Voilà donc ce qui ressort des enquêtes actuelles sur la corruption menées par le nouveau procureur général. Pour qu’il existe un délit tel que le détournement de fonds il doit y avoir une complicité directe ou indirecte dans les hautes sphères du pouvoir. Frapper précisément là est un message clair et nécessaire qui peut avoir un effet intimidant. Cela montrerait que la révolution elle-même a la volonté politique de combattre un problème national, de souveraineté, d’intégrité, d’éthique enfin. Elle indiquerait au pays par une action exemplaire qu’elle peut parler avec la voix de l’autorité, cette autorité qui est réclamée par les gens dans tous les recoins du pays, les terminaux de passagers, les stations essence, les frontières. Juger des dirigeants chavistes comme Eulogio del Pino permet et exige que l’on aille plus loin et plus à fond. Certes, quelques entrepreneurs ont été arrêtés ; mais combien d’autres encore doivent l’être ? Là aussi c’est en haut qu’il faut frapper, au sein même de la grande bourgeoisie.
Ce phénomène chaque jour plus parasitant du marché noir, de la spéculation, des allers-retours à la frontière n’impacte pas uniquement la sphère économique. Il a des implications dans le domaine social, il induit la rupture des liens, l’affaiblissement de la force politique, le désintérêt pour le politique et pour la recherche de solutions comme unique finalité. Les possibles recompositions qui s’opèrent dans l’ombre sont difficiles à évaluer et à discerner dans l’immédiat ; elles sont potentiellement dangereuses et représentent l’antithèse de la culture chaviste qui place par-dessus tout le souci d’une réponse collective, solidaire et partagée aux problèmes. Il est difficile de penser qu’une société exposée durant de longues années à une telle situation puisse continuer sur sa dynamique, ses valeurs, sa conception de l’altérité.

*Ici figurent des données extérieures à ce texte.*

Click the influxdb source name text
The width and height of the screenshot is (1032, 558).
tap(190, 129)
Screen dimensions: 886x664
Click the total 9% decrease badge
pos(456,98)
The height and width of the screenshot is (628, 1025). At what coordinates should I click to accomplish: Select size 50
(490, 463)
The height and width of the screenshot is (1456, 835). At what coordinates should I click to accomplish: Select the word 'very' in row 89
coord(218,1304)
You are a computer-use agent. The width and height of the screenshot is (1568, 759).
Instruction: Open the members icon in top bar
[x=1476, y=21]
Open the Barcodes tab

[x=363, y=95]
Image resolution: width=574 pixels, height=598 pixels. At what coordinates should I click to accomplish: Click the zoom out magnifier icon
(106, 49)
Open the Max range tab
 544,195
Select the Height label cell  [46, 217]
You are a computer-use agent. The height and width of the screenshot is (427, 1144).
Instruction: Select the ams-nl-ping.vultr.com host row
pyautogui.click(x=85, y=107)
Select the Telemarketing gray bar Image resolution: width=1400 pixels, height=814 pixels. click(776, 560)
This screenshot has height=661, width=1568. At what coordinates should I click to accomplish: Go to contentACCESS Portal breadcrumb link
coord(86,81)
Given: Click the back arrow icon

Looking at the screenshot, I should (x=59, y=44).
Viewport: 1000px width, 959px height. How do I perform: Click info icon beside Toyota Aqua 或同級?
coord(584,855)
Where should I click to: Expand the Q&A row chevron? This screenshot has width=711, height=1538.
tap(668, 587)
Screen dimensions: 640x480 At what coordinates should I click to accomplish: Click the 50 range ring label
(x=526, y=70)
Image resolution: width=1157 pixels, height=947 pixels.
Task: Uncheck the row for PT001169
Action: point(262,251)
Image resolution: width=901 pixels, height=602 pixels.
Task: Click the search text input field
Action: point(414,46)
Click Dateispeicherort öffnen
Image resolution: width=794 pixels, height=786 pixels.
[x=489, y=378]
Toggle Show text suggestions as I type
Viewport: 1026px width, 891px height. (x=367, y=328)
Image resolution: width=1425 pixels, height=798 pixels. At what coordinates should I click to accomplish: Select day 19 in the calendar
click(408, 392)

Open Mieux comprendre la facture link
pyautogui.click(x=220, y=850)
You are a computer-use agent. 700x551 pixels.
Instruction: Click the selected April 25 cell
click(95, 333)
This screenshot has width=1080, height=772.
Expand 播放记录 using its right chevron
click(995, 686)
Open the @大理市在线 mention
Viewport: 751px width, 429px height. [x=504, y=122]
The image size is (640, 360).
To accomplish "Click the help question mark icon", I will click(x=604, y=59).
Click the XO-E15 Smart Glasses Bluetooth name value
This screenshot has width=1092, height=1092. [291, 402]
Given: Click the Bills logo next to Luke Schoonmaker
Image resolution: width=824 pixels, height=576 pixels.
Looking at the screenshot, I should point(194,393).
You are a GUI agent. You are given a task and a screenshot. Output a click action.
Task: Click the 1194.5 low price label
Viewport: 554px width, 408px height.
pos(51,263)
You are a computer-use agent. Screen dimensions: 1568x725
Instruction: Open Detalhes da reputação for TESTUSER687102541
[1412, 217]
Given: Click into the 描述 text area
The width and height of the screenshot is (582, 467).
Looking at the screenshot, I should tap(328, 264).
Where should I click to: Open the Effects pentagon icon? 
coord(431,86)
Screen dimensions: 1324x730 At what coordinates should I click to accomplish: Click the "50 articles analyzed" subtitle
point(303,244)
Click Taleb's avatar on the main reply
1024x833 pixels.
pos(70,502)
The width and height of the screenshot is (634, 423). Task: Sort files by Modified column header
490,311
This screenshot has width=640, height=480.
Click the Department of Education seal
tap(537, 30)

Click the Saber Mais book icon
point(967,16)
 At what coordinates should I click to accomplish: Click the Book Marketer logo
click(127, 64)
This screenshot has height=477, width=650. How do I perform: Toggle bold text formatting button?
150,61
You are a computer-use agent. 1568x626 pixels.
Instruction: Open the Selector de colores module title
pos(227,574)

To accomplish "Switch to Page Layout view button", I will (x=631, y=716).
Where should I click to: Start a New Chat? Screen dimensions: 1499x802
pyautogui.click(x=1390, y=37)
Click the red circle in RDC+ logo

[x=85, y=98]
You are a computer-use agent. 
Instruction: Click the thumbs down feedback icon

Cette fin d’année est marquée par un déphasage entre le moment politico-électoral et le moment économique. Le chavisme a réussi à récupérer l’initiative dans le premier de ces moments, à le stabiliser et le maîtriser. C’est le contraire qui se produit dans le second. Combien de temps encore le fossé entre les deux va-t-il se creuser sans dommage majeur? Je n’ai pas la réponse, seulement une interrogation qui se fait chaque jour plus aigüe quand on sillonne de long en large un pays qui réclame des mesures immédiates, qui exige plus d’autorité et de justice. Ce n’est pas seulement l’affaire du gouvernement : le peuple aussi dans ses diverses composantes et organisations a toute sa place dans la construction d’une réponse efficace ; mais au vu de la dimension du phénomène décrit il apparaît clairement qu’on ne pourra pas avancer sans une direction ferme et inflexible de la part du gouvernement.